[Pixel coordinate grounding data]

......

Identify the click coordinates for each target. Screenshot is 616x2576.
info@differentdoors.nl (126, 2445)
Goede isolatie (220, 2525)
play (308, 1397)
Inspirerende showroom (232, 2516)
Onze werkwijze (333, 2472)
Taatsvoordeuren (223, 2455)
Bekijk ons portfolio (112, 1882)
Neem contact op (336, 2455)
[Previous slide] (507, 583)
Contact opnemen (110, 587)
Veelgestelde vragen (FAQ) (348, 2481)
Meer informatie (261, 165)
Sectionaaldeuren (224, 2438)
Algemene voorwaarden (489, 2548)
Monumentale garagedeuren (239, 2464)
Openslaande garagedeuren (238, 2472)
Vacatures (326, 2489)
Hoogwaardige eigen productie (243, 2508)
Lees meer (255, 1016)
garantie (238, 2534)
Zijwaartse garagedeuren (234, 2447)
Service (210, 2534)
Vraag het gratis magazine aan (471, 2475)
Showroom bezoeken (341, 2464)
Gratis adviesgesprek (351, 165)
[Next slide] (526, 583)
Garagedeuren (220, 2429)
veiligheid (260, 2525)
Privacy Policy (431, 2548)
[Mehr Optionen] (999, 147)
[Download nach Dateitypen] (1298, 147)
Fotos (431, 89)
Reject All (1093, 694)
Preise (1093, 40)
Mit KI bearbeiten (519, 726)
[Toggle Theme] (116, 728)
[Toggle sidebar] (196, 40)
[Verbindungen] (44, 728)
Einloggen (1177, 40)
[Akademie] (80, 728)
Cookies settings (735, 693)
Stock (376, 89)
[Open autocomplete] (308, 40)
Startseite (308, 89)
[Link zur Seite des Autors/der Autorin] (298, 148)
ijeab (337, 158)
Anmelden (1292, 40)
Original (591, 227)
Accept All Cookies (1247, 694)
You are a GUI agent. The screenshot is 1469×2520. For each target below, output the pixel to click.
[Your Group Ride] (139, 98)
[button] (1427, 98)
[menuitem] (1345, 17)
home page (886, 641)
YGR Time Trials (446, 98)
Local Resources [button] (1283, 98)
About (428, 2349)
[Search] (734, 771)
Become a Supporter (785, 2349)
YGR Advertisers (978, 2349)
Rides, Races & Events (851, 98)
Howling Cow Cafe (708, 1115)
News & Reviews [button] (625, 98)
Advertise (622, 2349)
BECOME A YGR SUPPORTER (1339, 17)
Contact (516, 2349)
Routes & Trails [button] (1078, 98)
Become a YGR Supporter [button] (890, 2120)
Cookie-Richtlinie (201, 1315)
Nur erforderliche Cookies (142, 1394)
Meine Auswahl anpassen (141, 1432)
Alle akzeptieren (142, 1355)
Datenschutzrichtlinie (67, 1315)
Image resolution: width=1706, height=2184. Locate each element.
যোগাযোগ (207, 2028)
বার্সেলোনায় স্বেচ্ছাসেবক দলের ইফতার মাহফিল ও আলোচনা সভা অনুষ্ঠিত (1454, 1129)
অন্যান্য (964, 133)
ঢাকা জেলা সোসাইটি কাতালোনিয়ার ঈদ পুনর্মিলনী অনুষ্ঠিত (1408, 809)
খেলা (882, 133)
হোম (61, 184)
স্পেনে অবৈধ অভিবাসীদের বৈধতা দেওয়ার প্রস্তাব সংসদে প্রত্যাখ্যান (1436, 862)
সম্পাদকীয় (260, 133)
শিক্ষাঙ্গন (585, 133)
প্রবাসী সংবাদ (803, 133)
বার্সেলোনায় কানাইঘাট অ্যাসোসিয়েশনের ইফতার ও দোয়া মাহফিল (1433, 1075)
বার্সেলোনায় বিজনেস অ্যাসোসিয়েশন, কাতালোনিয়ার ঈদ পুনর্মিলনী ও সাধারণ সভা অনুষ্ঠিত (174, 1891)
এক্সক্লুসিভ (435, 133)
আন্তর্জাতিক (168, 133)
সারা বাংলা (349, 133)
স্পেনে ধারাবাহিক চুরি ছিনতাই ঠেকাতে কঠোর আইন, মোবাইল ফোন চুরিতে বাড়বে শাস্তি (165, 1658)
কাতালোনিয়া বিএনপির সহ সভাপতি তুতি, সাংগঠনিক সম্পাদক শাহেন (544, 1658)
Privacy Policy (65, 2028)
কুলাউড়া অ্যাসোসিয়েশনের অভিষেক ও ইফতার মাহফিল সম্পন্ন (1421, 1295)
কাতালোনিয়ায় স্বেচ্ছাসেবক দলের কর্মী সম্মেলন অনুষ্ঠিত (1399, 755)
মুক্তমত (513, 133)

......

Among the records above, a stretch begins at the line containing "Meer informatie (261, 165)" and ends at the line containing "যোগাযোগ (207, 2028)". Restate that stretch word for word, and nothing else.

▸ Written answer:
Meer informatie (261, 165)
Sectionaaldeuren (224, 2438)
Algemene voorwaarden (489, 2548)
Monumentale garagedeuren (239, 2464)
Openslaande garagedeuren (238, 2472)
Vacatures (326, 2489)
Hoogwaardige eigen productie (243, 2508)
Lees meer (255, 1016)
garantie (238, 2534)
Zijwaartse garagedeuren (234, 2447)
Service (210, 2534)
Vraag het gratis magazine aan (471, 2475)
Showroom bezoeken (341, 2464)
Gratis adviesgesprek (351, 165)
[Next slide] (526, 583)
Garagedeuren (220, 2429)
veiligheid (260, 2525)
Privacy Policy (431, 2548)
[Mehr Optionen] (999, 147)
[Download nach Dateitypen] (1298, 147)
Fotos (431, 89)
Reject All (1093, 694)
Preise (1093, 40)
Mit KI bearbeiten (519, 726)
[Toggle Theme] (116, 728)
[Toggle sidebar] (196, 40)
[Verbindungen] (44, 728)
Einloggen (1177, 40)
[Akademie] (80, 728)
Cookies settings (735, 693)
Stock (376, 89)
[Open autocomplete] (308, 40)
Startseite (308, 89)
[Link zur Seite des Autors/der Autorin] (298, 148)
ijeab (337, 158)
Anmelden (1292, 40)
Original (591, 227)
Accept All Cookies (1247, 694)
You are a GUI agent. The screenshot is 1469×2520. For each target below, output the pixel to click.
[Your Group Ride] (139, 98)
[button] (1427, 98)
[menuitem] (1345, 17)
home page (886, 641)
YGR Time Trials (446, 98)
Local Resources [button] (1283, 98)
About (428, 2349)
[Search] (734, 771)
Become a Supporter (785, 2349)
YGR Advertisers (978, 2349)
Rides, Races & Events (851, 98)
Howling Cow Cafe (708, 1115)
News & Reviews [button] (625, 98)
Advertise (622, 2349)
BECOME A YGR SUPPORTER (1339, 17)
Contact (516, 2349)
Routes & Trails [button] (1078, 98)
Become a YGR Supporter [button] (890, 2120)
Cookie-Richtlinie (201, 1315)
Nur erforderliche Cookies (142, 1394)
Meine Auswahl anpassen (141, 1432)
Alle akzeptieren (142, 1355)
Datenschutzrichtlinie (67, 1315)
Image resolution: width=1706, height=2184. Locate each element.
যোগাযোগ (207, 2028)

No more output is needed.